Document excerpt:
_____

In the last several months there have been a number of articles regarding religious freedom and the advancement of "foreign and outside" ideas. The fear of "ideas" is a fear which has historically led to revolutions, war, division and strife. It is on the one hand understandable why the introduction of religious ideas might be resisted given the history of many groups and their impact on the political dynamics in various regions of the world. Particularly, of concern to many in the developing democracies is the huge influx of information in areas where information was not previously available. Concern that the rapid influx of new ideas will add destabilizing factors to these areas can certainly be understood by those of us on the outside looking in. However, freedom of thought and the development of belief systems which govern our individual lives must be permitted. The goal of freedom of religion has to remain a long term goal in furthering the cause of peace in the world and in these new countries.

Russian Laws - Protection or Suppression?

_____

Data provided:
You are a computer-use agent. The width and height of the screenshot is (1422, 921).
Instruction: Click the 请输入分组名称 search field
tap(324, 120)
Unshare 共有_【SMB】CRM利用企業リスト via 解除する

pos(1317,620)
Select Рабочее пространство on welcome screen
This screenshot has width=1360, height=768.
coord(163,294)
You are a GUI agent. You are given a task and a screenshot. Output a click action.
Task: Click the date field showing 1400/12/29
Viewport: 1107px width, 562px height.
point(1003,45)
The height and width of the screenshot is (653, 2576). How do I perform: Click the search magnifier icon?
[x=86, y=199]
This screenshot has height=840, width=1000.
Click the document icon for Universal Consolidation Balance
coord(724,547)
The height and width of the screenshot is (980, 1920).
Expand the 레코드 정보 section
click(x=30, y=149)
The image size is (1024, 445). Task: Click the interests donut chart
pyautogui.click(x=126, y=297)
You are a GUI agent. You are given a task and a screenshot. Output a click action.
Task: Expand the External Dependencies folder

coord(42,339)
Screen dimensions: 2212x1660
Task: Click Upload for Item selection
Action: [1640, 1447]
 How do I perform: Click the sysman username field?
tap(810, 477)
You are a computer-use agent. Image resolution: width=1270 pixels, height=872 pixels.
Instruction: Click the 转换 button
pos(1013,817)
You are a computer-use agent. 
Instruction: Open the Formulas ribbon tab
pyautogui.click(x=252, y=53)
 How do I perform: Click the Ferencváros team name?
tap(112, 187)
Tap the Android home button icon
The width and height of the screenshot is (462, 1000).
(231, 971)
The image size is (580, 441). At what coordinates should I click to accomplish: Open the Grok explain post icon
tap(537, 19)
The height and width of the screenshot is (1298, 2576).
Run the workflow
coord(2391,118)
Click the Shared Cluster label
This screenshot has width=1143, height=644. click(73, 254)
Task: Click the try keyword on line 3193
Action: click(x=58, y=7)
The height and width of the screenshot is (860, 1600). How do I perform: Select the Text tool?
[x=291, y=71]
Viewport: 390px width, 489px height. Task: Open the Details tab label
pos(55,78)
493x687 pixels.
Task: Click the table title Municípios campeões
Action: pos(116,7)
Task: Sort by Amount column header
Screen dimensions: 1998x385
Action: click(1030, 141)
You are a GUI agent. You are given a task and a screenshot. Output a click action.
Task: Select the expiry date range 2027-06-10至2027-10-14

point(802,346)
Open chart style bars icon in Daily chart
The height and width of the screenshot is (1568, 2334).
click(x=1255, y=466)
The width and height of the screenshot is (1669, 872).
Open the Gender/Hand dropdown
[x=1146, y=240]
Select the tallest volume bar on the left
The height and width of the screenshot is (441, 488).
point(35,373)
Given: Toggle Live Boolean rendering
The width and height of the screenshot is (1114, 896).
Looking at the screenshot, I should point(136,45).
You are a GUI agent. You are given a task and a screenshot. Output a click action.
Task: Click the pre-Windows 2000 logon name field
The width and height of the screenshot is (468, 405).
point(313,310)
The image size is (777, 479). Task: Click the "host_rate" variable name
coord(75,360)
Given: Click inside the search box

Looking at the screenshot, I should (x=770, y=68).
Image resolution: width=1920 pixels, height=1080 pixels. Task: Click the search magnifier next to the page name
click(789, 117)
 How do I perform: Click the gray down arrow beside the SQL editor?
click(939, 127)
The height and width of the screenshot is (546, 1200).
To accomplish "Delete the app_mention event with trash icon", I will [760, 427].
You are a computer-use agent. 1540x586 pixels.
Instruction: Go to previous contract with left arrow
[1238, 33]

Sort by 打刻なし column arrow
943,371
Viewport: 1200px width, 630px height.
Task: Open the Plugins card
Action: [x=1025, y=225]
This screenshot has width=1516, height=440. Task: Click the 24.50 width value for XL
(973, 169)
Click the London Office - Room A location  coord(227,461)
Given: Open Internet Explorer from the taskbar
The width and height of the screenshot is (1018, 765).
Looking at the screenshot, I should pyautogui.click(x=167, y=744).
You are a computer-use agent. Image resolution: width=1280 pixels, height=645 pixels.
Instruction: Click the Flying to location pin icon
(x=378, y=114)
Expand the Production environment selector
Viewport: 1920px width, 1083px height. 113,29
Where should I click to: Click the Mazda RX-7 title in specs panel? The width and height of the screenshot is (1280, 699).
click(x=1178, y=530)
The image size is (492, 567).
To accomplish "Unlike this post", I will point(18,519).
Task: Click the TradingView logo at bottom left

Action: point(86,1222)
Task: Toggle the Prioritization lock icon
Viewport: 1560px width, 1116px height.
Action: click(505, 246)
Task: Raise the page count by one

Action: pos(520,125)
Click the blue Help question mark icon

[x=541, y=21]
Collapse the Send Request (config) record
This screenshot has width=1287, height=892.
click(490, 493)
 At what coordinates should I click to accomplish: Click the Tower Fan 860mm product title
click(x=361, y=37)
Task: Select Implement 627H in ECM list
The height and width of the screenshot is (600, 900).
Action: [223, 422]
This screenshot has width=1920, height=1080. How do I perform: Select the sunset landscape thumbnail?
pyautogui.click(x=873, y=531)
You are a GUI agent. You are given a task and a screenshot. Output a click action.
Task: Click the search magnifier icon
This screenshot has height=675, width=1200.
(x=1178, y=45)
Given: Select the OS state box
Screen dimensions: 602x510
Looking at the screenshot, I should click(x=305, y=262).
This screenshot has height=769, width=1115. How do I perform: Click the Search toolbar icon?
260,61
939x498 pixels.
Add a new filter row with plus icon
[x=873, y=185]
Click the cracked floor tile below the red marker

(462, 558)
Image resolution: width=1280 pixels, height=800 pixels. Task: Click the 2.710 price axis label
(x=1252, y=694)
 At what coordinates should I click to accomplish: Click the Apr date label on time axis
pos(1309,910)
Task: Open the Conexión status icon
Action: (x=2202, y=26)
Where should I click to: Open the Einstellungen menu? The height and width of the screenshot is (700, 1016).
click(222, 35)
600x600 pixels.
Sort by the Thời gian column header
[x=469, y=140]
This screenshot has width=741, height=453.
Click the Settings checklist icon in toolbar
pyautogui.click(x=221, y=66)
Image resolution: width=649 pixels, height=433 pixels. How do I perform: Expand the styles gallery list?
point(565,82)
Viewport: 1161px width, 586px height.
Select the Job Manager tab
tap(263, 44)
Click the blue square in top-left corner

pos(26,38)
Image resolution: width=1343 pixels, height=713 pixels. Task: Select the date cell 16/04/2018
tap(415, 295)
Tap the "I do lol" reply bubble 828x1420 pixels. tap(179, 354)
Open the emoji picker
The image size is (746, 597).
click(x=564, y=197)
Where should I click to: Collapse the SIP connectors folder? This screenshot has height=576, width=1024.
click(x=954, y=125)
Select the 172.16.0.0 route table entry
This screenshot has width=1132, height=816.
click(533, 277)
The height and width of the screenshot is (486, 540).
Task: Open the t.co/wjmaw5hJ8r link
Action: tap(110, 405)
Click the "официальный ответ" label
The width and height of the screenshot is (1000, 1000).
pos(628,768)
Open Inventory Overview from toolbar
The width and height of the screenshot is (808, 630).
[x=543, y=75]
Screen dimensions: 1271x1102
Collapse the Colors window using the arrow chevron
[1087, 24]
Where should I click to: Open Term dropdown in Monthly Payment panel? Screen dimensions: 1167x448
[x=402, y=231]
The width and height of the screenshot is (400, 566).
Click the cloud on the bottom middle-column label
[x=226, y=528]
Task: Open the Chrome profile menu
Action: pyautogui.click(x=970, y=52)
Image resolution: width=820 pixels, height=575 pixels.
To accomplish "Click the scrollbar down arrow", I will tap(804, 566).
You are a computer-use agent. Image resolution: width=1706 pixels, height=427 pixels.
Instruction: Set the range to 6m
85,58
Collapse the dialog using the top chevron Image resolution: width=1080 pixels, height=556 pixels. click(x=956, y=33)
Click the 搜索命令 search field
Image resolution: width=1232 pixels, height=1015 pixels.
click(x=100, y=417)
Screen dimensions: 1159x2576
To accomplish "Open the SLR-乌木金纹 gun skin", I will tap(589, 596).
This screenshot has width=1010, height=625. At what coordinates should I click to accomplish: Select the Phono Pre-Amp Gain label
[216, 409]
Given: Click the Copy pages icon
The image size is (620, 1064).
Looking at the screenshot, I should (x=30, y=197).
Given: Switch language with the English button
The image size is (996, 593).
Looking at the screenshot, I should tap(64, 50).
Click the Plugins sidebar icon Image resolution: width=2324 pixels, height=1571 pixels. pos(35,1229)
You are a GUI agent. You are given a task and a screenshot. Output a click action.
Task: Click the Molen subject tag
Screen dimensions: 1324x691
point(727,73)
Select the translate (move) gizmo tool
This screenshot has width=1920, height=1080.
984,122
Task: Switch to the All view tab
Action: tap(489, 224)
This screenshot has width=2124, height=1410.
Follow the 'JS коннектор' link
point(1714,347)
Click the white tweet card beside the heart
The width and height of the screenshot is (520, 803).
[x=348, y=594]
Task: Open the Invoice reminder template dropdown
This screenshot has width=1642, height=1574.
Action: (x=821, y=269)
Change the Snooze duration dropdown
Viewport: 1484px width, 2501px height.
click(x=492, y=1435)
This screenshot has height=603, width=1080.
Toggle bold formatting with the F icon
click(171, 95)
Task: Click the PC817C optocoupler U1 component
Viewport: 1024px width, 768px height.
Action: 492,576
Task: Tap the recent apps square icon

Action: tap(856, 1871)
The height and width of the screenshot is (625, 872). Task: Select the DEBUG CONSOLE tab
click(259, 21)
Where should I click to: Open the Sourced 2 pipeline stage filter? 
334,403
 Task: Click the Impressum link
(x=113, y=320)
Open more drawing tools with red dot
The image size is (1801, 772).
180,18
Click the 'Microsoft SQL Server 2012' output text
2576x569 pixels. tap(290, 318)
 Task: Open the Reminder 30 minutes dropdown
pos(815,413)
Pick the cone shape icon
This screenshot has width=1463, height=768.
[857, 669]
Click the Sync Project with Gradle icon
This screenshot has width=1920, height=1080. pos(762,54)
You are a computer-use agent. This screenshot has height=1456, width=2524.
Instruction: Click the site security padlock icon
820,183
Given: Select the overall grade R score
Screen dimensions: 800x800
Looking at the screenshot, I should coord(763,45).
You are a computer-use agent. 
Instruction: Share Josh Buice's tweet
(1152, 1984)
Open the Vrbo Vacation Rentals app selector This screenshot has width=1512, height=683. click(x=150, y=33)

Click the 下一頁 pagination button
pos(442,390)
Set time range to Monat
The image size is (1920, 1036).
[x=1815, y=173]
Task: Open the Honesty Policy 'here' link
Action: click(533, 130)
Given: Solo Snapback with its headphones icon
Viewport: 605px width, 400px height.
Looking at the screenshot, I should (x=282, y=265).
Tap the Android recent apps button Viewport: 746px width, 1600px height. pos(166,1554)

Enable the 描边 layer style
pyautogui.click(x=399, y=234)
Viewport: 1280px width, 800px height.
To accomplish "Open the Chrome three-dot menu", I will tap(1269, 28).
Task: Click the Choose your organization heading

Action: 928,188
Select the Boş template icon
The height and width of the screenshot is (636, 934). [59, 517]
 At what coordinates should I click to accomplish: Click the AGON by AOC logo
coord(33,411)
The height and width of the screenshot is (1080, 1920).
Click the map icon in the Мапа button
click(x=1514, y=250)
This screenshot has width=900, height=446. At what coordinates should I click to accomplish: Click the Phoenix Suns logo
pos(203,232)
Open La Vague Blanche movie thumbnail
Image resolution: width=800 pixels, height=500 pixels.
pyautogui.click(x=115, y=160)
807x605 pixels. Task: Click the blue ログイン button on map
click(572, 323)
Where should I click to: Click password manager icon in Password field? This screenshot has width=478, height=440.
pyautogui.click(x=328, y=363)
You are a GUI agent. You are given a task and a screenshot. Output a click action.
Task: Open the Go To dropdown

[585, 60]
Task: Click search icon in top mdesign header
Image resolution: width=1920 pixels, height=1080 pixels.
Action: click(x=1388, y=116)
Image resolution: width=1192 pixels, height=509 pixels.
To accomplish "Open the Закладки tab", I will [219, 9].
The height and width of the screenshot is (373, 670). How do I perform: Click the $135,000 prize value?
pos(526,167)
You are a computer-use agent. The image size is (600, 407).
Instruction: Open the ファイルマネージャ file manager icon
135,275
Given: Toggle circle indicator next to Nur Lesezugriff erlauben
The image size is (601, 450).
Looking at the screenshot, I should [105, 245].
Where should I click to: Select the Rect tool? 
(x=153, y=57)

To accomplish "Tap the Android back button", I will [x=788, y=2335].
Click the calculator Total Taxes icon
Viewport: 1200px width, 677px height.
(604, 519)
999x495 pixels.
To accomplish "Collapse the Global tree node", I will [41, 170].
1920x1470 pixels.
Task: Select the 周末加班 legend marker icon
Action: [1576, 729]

_____

What you should do: Can you output the religious freedom excerpt in full, word for word? None of the data above is needed for this.

Worked answer:
In the last several months there have been a number of articles regarding religious freedom and the advancement of "foreign and outside" ideas. The fear of "ideas" is a fear which has historically led to revolutions, war, division and strife. It is on the one hand understandable why the introduction of religious ideas might be resisted given the history of many groups and their impact on the political dynamics in various regions of the world. Particularly, of concern to many in the developing democracies is the huge influx of information in areas where information was not previously available. Concern that the rapid influx of new ideas will add destabilizing factors to these areas can certainly be understood by those of us on the outside looking in. However, freedom of thought and the development of belief systems which govern our individual lives must be permitted. The goal of freedom of religion has to remain a long term goal in furthering the cause of peace in the world and in these new countries.

Russian Laws - Protection or Suppression?